What you are asked to do: Using the records below, quote only the span that opens with the line containing "Odbij sve kolačiće (233, 474)" and closes with the line containing "[Idi na početnu stranicu] (16, 37)", exactly and inclusively.

Data:
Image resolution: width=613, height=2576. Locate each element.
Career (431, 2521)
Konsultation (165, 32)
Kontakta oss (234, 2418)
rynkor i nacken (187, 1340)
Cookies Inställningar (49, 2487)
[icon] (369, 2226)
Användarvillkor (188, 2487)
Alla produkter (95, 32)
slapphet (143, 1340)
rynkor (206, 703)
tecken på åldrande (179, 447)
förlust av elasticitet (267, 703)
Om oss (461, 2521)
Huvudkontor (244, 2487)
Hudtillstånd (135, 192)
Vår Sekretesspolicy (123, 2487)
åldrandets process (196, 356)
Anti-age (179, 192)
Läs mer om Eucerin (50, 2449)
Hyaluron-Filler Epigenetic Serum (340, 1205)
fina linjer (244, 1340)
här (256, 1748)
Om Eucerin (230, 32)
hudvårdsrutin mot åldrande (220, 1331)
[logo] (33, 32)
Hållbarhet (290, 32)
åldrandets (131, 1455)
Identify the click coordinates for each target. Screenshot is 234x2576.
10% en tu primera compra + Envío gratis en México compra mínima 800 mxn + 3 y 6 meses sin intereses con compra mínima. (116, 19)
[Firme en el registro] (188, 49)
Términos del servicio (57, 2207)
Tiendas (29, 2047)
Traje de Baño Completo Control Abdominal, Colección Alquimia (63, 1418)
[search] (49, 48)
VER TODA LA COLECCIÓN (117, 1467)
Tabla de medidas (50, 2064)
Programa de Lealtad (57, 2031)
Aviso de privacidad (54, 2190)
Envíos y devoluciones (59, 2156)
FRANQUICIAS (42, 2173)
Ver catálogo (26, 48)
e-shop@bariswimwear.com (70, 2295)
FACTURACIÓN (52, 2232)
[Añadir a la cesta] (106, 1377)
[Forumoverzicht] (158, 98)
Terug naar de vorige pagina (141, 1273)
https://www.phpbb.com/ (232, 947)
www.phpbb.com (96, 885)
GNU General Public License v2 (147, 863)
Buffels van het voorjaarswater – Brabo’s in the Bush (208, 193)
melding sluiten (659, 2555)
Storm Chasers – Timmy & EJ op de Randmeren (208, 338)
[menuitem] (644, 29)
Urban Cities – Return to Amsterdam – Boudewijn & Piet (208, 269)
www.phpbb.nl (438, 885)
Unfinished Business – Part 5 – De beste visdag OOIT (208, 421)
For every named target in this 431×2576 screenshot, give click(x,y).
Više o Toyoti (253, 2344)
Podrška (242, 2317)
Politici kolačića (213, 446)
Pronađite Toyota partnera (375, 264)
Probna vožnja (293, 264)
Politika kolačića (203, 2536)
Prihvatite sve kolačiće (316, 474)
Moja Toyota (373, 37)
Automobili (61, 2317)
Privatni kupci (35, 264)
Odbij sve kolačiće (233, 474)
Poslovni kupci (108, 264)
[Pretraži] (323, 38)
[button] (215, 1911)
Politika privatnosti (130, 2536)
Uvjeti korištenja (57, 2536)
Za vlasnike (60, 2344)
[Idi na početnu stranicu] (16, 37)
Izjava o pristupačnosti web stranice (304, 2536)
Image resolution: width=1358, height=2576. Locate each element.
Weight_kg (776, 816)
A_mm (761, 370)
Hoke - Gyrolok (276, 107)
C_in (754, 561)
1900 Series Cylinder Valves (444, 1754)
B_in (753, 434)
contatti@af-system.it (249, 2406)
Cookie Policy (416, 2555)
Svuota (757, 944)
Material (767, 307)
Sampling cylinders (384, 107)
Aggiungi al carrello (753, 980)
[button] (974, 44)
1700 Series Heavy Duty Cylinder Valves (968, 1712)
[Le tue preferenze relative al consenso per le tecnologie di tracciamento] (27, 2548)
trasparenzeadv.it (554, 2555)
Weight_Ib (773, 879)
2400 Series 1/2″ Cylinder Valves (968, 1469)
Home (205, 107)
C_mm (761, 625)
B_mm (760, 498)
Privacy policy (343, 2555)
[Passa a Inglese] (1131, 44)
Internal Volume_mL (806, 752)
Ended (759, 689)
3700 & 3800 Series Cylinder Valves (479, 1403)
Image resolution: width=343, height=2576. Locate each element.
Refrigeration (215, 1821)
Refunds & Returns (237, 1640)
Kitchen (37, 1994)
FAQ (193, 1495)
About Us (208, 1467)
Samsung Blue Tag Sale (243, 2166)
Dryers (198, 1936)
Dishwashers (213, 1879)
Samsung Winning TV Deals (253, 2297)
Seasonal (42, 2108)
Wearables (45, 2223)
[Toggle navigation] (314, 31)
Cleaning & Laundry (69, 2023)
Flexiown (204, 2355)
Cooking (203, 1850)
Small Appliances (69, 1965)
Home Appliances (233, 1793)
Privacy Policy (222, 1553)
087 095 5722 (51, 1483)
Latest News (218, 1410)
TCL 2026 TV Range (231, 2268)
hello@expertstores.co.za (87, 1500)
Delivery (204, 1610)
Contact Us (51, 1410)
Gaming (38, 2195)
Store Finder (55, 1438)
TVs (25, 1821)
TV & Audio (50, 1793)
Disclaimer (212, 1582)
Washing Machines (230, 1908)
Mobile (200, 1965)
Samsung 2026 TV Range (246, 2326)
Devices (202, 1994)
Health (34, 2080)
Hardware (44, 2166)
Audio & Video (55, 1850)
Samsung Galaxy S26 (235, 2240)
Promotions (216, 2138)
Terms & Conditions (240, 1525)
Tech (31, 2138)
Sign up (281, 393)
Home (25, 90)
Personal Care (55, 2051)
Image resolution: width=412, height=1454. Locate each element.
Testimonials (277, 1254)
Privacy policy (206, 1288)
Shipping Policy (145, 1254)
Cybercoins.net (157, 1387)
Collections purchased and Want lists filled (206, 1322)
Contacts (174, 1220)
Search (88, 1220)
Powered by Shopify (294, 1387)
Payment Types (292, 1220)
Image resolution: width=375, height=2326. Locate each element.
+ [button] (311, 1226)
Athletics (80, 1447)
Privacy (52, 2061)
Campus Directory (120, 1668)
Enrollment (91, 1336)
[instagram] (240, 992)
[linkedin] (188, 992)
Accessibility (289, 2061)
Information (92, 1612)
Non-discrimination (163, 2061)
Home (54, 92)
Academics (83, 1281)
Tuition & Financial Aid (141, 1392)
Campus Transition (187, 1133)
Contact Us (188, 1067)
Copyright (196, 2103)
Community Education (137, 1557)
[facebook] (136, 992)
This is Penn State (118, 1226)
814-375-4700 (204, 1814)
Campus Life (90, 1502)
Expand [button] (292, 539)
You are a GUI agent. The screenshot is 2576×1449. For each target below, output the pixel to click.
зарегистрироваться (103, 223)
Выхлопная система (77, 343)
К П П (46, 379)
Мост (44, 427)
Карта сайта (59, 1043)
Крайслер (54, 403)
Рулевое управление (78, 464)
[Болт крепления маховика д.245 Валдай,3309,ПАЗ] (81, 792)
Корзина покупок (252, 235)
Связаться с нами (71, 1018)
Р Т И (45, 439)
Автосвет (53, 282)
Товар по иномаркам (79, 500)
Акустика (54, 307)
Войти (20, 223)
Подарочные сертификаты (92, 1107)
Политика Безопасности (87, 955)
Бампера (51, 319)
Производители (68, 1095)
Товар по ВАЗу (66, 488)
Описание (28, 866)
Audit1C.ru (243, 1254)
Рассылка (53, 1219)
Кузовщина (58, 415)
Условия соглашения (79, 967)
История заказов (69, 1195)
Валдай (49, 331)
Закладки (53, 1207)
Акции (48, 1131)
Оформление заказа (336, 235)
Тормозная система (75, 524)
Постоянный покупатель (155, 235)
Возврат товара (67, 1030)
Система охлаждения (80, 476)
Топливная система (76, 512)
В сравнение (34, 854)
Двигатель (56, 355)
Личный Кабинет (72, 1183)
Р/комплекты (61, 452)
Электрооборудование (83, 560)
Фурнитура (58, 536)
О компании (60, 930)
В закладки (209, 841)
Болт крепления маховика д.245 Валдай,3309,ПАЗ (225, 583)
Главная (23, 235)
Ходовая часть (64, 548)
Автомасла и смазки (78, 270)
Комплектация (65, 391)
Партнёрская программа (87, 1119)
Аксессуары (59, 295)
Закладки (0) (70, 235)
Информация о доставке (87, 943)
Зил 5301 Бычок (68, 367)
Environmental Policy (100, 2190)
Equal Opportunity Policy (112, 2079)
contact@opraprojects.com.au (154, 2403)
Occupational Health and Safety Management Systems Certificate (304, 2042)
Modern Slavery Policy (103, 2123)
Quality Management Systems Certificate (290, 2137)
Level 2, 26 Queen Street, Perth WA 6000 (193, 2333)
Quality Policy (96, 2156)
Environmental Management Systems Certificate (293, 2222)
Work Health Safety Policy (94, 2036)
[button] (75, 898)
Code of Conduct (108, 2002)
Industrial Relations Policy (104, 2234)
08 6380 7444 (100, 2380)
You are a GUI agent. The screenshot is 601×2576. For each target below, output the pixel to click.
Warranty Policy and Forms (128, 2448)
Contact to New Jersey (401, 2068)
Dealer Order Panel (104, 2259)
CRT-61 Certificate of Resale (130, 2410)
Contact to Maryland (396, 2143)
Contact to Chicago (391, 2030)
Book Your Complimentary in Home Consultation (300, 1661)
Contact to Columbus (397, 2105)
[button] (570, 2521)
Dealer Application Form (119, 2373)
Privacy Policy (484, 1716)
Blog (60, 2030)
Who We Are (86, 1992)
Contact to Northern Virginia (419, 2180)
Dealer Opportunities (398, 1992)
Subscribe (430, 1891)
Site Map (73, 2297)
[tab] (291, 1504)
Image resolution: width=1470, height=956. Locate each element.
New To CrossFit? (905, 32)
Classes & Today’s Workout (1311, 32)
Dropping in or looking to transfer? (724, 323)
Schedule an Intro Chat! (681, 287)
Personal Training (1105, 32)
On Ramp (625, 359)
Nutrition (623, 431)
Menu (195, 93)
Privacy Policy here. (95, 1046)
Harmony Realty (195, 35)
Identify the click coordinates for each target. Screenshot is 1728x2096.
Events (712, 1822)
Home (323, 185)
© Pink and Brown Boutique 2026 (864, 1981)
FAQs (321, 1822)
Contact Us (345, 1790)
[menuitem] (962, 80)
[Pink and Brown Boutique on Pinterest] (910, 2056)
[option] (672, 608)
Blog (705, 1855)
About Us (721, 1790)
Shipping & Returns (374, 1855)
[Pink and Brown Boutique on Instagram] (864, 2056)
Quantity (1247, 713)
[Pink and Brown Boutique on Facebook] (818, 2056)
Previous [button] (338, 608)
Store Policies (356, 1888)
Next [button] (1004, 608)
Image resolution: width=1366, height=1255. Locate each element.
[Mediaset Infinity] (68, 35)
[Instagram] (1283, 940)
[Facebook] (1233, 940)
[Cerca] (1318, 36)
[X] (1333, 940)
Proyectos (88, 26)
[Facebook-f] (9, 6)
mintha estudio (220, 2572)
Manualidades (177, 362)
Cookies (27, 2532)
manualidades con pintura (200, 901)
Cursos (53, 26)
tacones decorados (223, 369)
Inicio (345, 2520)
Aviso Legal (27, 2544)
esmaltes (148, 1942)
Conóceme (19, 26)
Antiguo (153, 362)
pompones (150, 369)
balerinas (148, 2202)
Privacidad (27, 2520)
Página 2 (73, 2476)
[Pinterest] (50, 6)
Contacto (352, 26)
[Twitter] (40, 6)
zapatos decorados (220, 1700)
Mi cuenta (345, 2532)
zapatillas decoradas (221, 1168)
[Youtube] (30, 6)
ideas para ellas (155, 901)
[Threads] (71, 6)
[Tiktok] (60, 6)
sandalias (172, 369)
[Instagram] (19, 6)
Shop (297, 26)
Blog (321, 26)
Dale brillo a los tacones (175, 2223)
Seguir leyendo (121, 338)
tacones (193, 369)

Exercise solution:
Odbij sve kolačiće (233, 474)
Poslovni kupci (108, 264)
[Pretraži] (323, 38)
[button] (215, 1911)
Politika privatnosti (130, 2536)
Uvjeti korištenja (57, 2536)
Za vlasnike (60, 2344)
[Idi na početnu stranicu] (16, 37)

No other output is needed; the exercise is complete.